Convertto-CSV and out-file vs Export-Csv

Welcome Forums General PowerShell Q&A Convertto-CSV and out-file vs Export-Csv

This topic contains 5 replies, has 4 voices, and was last updated by

js
 
Participant
3 months, 1 week ago.

  • Author
    Posts
  • #111107

    Participant
    Points: 1
    Rank: Member

    Hi,

    Was just playing with exporting directory listings to CSV and noticed a little strangeness. I hope someone can enlighten me why this happens?

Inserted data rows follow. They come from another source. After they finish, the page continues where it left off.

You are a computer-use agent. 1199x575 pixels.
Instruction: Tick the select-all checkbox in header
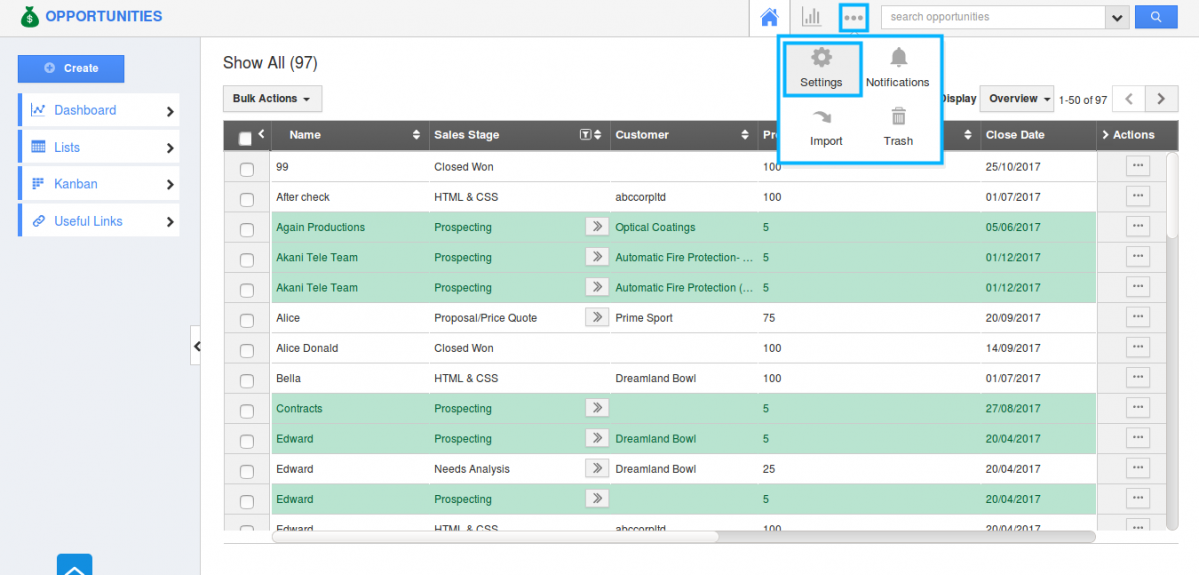[246, 139]
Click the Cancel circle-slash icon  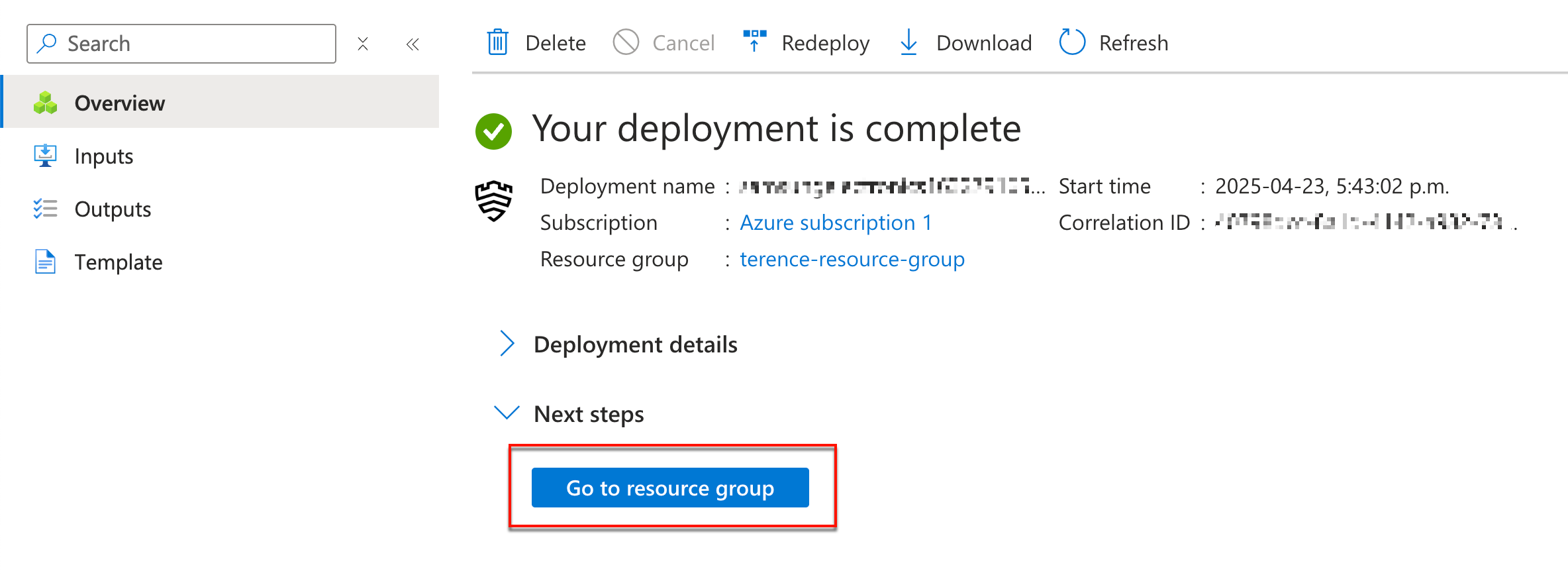click(x=626, y=43)
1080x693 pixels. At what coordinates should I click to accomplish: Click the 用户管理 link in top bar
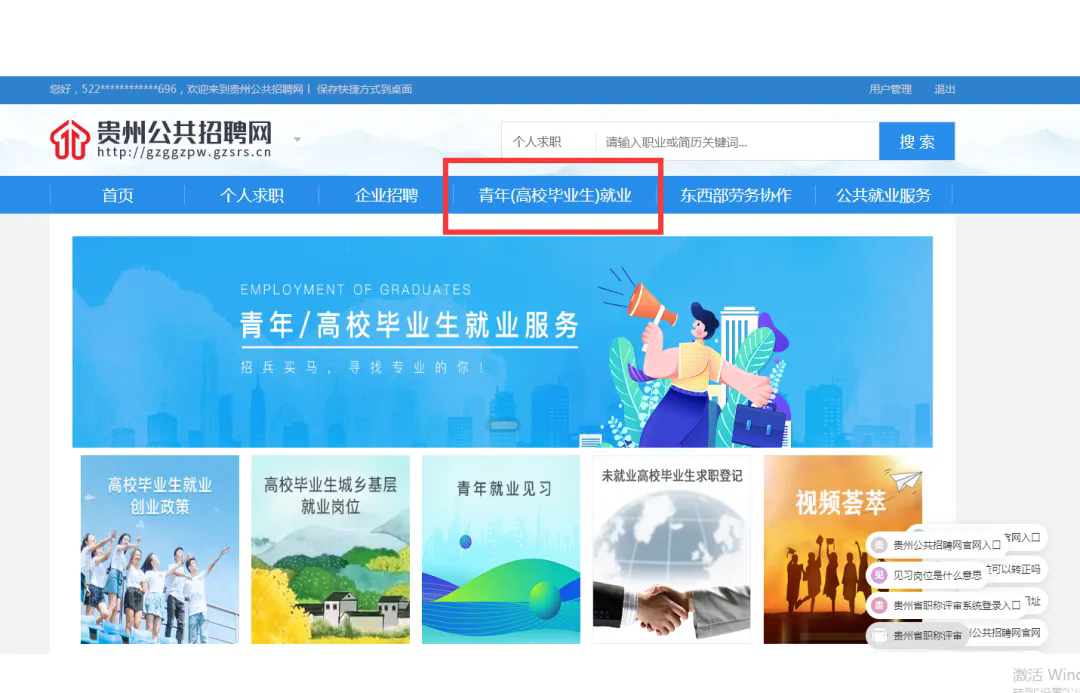click(890, 89)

    Two commands which seem to work the same,

    Get-ChildItem | Select-Object fullname,length | ConvertTo-Csv |out-file -FilePath dir-list.csv
    Get-ChildItem | Select-Object fullname,length | Export-Csv -Path dir-list2.csv

    The resulting files look the same in Notepad++ and when 'cat'ed. But when the file sizes are checked the first command always creates a file about twice the size of the second command. I have opened both files in a hex editor and the larger file shows NULL (hex code 00) characters separating every character which accounts for the size difference. Why is this happening?

  • #111136

    Participant
    Points: 297
    Helping Hand
    Rank: Contributor

    Ran a few tests myself, and I can say that it's not the CSV cmdlets causing the difference. The issue appears to be the Out-File cmdlet, and it's only present in Windows PowerShell 5.1, not PS Core (6.1.0 RC1). Unsure of prior versions, but it's likely that it's a long-standing bug that was fixed for PS Core at some point.

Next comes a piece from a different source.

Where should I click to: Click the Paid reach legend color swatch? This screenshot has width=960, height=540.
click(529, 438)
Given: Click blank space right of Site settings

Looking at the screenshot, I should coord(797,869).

    Instead, I'd suggest using the Set-Content or Add-Content cmdlet.

  • #111137

    Participant
    Points: 269
    Helping Hand
    Rank: Contributor

    Use Notepad++ to check the encoding of the files. There you will see the difference. If you like to have it equally use this:

    Get-ChildItem -exclude 'dir-list*.csv' | Select-Object fullname,length | ConvertTo-Csv -NoTypeInformation |out-file -FilePath dir-list.csv -Encoding utf8
    
    Get-ChildItem -exclude 'dir-list*.csv' | Select-Object fullname,length | Export-Csv -Path dir-list2.csv -Encoding utf8 -NoTypeInformation
  • #111170

    Participant
    Points: 1
    Rank: Member

    I found out what is happening but not the why. I went back to double check the files in Notepad++ as @olaf-soyk suggested but couldn't see any differences. I did notice that Notepad++ had decided that the files had difference encodings.
    The smaller file was UTF-8
    The larger file UCS-2 BE ROM

    I haven't come across UCS-2 BE ROM encoding before but a quick websearch showed it to be a 16-bit encoding as opposed to the UTF-8 which is 8-bit. I suppose it should have been obvious when I saw the extra empty chars in the hex editor!

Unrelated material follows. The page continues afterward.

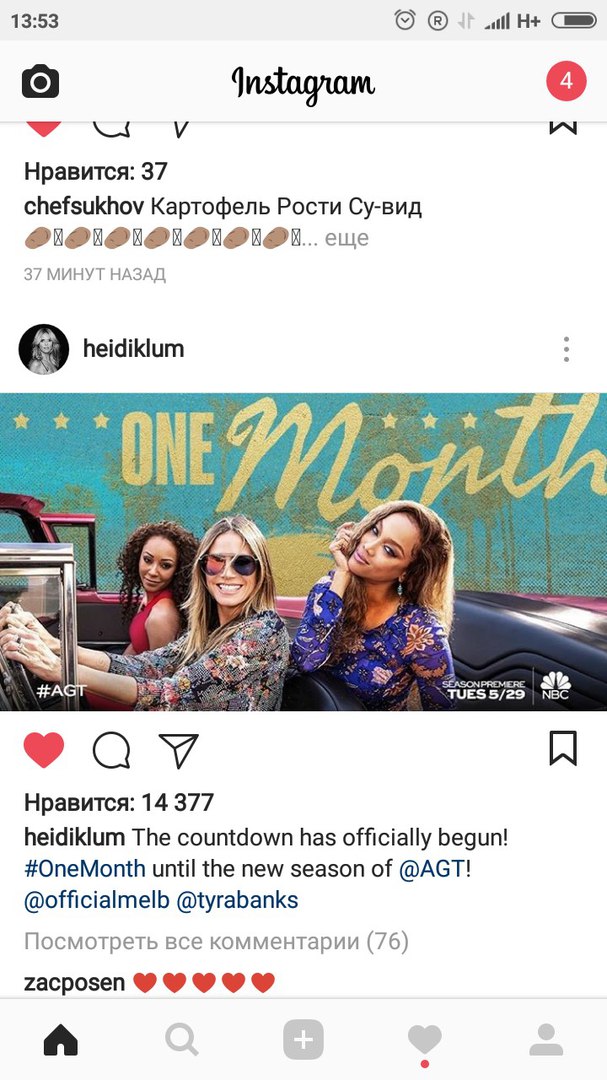The height and width of the screenshot is (1080, 607).
Task: Open three-dot options menu on heidiklum post
Action: [566, 349]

    Using out-file with -encoding utf8 gives files of equivalent size. There is still some BOM characters at the beginning of the file though. Hope this helps someone.

  • #111196

    Participant
    Points: 269
    Helping Hand
    Rank: Contributor

    BTW: That does not affect the functionality of the files. It takes a little more space and you could save some more "exotic" charachters from the unicode table. But it will work the same as UTF8 encoded files in common environments. 😉

  • #111206
    js

    Participant
    Points: 326
    Helping Hand
    Rank: Contributor

    Yep. I had a thread about this a little while ago. At first I thought it was unix text. PS 5's Out-File (or ">") encodes in what Notepad calls "unicode" and most other commands output in what Notepad calls "ansi". Some applications won't like it, like Infoblox (for csv import).

The topic ‘Convertto-CSV and out-file vs Export-Csv’ is closed to new replies.